I have a series of four method calls that all return Try[Something], with the last returning Try[Unit]. Something like this:
def getFields(): Try[List[A]] = { ... }
def getValues(): Try[List[B]] = { ... }
def createTmpFile(as: List[A], bs: List[B]): Try[C] { ... }
def runProcessWithFile(c: C): Try[Unit] { ... }
def run(): Try[Unit] = {
for (
fields <- getFields();
values <- getValues();
file <- createTmpFile(fields, values);
_ <- runProcessWithFile(file)
) yield ()
}
This seems OK to me. I guess my first question is about Try[Unit]. That seems a little awkward. Option[Exception] seems equally awkward. Is there a "best practice" return type in Scala for a possible Exception?

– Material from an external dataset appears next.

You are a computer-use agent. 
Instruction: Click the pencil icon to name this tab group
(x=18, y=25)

Also, things got complicated when I wanted to add branching based on whether getValues() returns an empty list. This is what I have right now:
def run(): Try[Unit] = {
for (
fields <- getFields();
values <- getValues();
_ <- if (values.nonEmpty) {
for (
file <- createTmpFile(fields, values);
_ <- runProcessWithFile(file)
) yield ()
} else {
Success(())
}
) yield ()
}
That seems pretty hairy. Is there a better way to do this? I suppose I could abandon Try altogether and just let everything throw Exceptions, but that seems like throwing the baby out with the bathwater.